▸ **Required actions**
1/ Transcribe the passage on transducers from "A transducer is" to "known as transduction.".
2/ Using the passage on transducers, say whether each statement below agrees with it. Answer yes or no for each, quoting the words that decide it.
(a) A thermocouple turns temperature differences into a small voltage.
(b) The process of converting one form of energy to another is called conversion.
(c) A linear variable differential transformer is used to measure temperature.
3/ Continue the passage on transducers, starting after its last sentence.

##### Passage #####

A transducer is a device that converts energy from one form to another. Usually a transducer converts a signal in one form of energy to a signal in another.
Transducers are often employed at the boundaries of automation, measurement, and control systems, where electrical signals are converted to and from other physical quantities (energy, force, torque, light, motion, position, etc.). The process of converting one form of energy to another is known as transduction.

Types

 Mechanical transducers, so-called as they convert physical quantities into mechanical outputs or vice versa;
 Electrical transducers however convert physical quantities into electrical outputs or signals. Examples of these are:
 a thermocouple that changes temperature differences into a small voltage;
 a linear variable differential transformer (LVDT), used to measure displacement (position) changes by means of electrical signals.

Sensors, actuators and transceivers
Transducers can be categorized by which direction information passes through them:
 A sensor is a transducer that receives and responds to a signal or stimulus from a physical system. It produces a signal, which represents information about the system, which is used by some type of telemetry, information or control system.

##### Collected material #####

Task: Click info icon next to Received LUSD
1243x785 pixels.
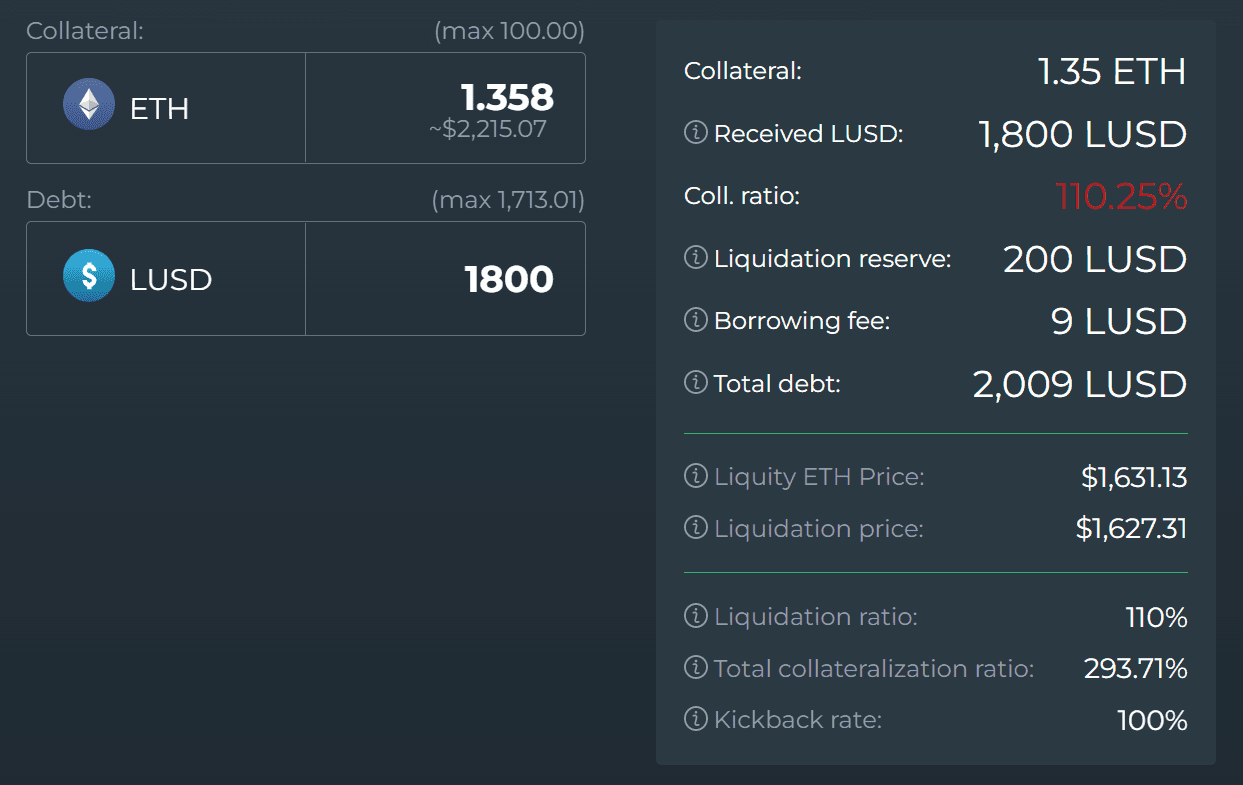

#####

▸ **Outputs**
1/
A transducer is a device that converts energy from one form to another. Usually a transducer converts a signal in one form of energy to a signal in another.
Transducers are often employed at the boundaries of automation, measurement, and control systems, where electrical signals are converted to and from other physical quantities (energy, force, torque, light, motion, position, etc.). The process of converting one form of energy to another is known as transduction.

2/
(a) Yes: "a thermocouple that changes temperature differences into a small voltage"
(b) No: "The process of converting one form of energy to another is known as transduction."
(c) No: "used to measure displacement (position) changes by means of electrical signals"

3/
 An actuator is a device that is responsible for moving or controlling a mechanism or system. It is controlled by a signal from a control system or manual control.  It is operated by a source of energy, which can be mechanical force, electrical current, hydraulic fluid pressure, or pneumatic pressure, and converts that energy into motion. An actuator is the mechanism by which a control system acts upon an environment. The control system can be simple (a fixed mechanical or electrical system), software-based (e.g. a printer driver, robot control system), a human, or any other input.
 Bidirectional transducers (can) convert physical phenomena to electrical signals and also convert electrical signals into physical phenomena. An example of an inherently bidirectional transducer is an antenna, which can convert radio waves (electromagnetic waves) into an electrical signal to be processed by a radio receiver, or translate an electrical signal from a transmitter into radio waves.  Another example are voice coils, which are used in loudspeakers to translate an electrical audio signal into sound, and in dynamic microphones to translate sound waves into an audio signal.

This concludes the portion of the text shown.